*What you should do*:
Return, from the data that follows, each line that holds the word "will".

(Saved data entries)
────────

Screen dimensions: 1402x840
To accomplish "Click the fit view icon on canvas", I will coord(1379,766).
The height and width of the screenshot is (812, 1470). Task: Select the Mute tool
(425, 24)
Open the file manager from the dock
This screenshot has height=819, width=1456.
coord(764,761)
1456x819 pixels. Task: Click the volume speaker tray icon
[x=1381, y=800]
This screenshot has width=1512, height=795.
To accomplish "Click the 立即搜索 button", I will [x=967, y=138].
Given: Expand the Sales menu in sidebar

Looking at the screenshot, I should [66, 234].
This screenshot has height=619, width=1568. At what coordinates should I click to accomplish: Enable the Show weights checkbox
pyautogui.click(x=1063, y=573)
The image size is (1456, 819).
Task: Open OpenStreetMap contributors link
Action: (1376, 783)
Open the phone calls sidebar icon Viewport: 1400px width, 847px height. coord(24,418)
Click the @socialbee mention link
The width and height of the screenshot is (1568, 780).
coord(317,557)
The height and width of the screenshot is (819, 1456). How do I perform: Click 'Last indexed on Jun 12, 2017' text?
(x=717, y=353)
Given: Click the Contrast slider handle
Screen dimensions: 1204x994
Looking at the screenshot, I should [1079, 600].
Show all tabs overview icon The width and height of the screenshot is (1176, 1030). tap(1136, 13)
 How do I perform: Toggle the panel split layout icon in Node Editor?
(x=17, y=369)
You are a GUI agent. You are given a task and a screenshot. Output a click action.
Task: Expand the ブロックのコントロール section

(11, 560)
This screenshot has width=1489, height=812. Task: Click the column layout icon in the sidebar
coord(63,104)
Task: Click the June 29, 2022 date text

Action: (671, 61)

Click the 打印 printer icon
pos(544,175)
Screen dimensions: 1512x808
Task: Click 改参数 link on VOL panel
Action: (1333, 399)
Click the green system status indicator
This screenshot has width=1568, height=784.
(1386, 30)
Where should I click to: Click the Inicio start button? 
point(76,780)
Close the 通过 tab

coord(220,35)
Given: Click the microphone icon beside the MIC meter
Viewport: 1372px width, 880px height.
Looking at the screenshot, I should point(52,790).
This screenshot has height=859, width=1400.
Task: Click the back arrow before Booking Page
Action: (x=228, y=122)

────────

*Exercise output*:
To accomplish "Click the fit view icon on canvas", I will coord(1379,766).
To accomplish "Click the 立即搜索 button", I will [x=967, y=138].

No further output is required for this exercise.